けれど、穏やかさの奥に硬いものがあった。
A男はその夜、眠れなかった。
翌日の深夜、A男は村の倉庫へ向かった。
祭り用の山盛りに使う作物は、広場の裏にある大きな倉庫に保管されている。
鍵はかかっていたが、古い扉の蝶番は甘かった。
A男は、扉の隙間から中へ入った。
倉庫の中には、木箱が何段にも積まれていた。
A男は松明の灯りを近づける。
そこには、見慣れない作物があった。
この村では育てていない品種の芋。
山向こうの村でしか採れない果物。
川下の村の印が押された穀物袋。
その印を見た瞬間、A男の舌の奥に、去年の冬に母と食べた甘い芋の味がよみがえった。
病み上がりの母が、湯気の立つ椀を両手で包んでいた。
A男も同じものを食べた。
あのときは、ただありがたかった。
冬を越せることに、ほっとしていた。
知らなかった。
そう言い訳しようとした。
だが、身体は覚えていた。
あの山盛りの一部を、自分は確かに食べていた。
その味で、少しだけ助かっていた。
A男は、松明を持つ手に力が入らなくなった。
箱の端には、紙が貼られていた。
「奉納分」
「不足分は来年倍」
「遅延時、水利停止」
「協力により村の安全を保証」
奉納。
協力。
保証。
どれも、やわらかい言葉だった。
だが、読めば分かる。
それは命令だった。
A男は、箱の一つに手を置いた。
冷たい木の感触がした。
ここにある一つひとつが、どこかの家の食卓から消えたものなのかもしれない。
どこかの子どもが食べられなかった分なのかもしれない。
どこかの老人が、冬の蓄えから削ったものなのかもしれない。
A男は、初めて山盛りの高さが怖くなった。
山盛りは豊かさの証ではなく、誰かの不足を積み上げた形かもしれなかった。
収穫祭の朝。
広場は熱気に包まれていた。
太鼓が鳴り、旗が揺れ、村人たちは晴れ着を着て集まっている。
中央には、例年よりさらに大きな山盛りがあった。
陽光を受けて、果物は輝いていた。
野菜は鮮やかで、穀物の束は黄金色だった。
子どもたちは歓声を上げた。
「すごい!」
「今年の山、いちばん大きい!」
「これなら冬も大丈夫だね!」
A男は、その声を聞いて胸が痛んだ。
子どもたちは何も知らない。
知らないまま、喜んでいる。
しかし、知らないから無関係なのだろうか。
祭りの挨拶が始まる直前、A男は壇上に上がった。
長老が眉をひそめる。
村人たちがざわめく。
A男は、倉庫から持ち出した紙を掲げた。
「この山盛りは、村の畑だけでできたものではありません」
広場が静まった。
A男は続けた。
「他の村から集めたものです。
奉納、協力、保証。

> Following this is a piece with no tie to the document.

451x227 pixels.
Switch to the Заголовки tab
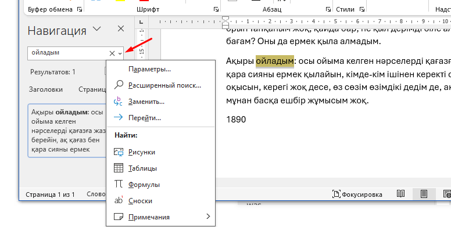[46, 89]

そういう言葉が使われています。
けれど、その実態は、拒めない形で差し出させたものです」
村人たちの顔が変わった。
驚いた顔。
怒った顔。
目をそらす顔。
A男は言った。
「この山盛りの下には、誰かの空腹が埋まっています」
一瞬、風の音だけが聞こえた。
次の瞬間、怒号が飛んだ。
「伝統を汚すな!」
「村を売る気か!」
「よその村のことまで知るか!」
「今年の冬をどうするつもりだ!」
A男は、その声の中に、恐怖が混じっているのを感じた。
怒っているのではない。
失うことを恐れている。
長老が壇上へ上がった。
声は静かだった。
「A男。お前は、正しいことを言っているのかもしれん」
広場が少し静かになる。
長老は続けた。
「だが、正しさで腹は膨れん。
この村には、この村の冬がある。
子どもがいる。老人がいる。病人がいる。
お前はその者たちに、今年は食べるなと言うのか」
A男は言葉に詰まった。
長老は、そこを逃さなかった。
「村が生き残るには、優先順位がある」
A男は、ようやく言い返した。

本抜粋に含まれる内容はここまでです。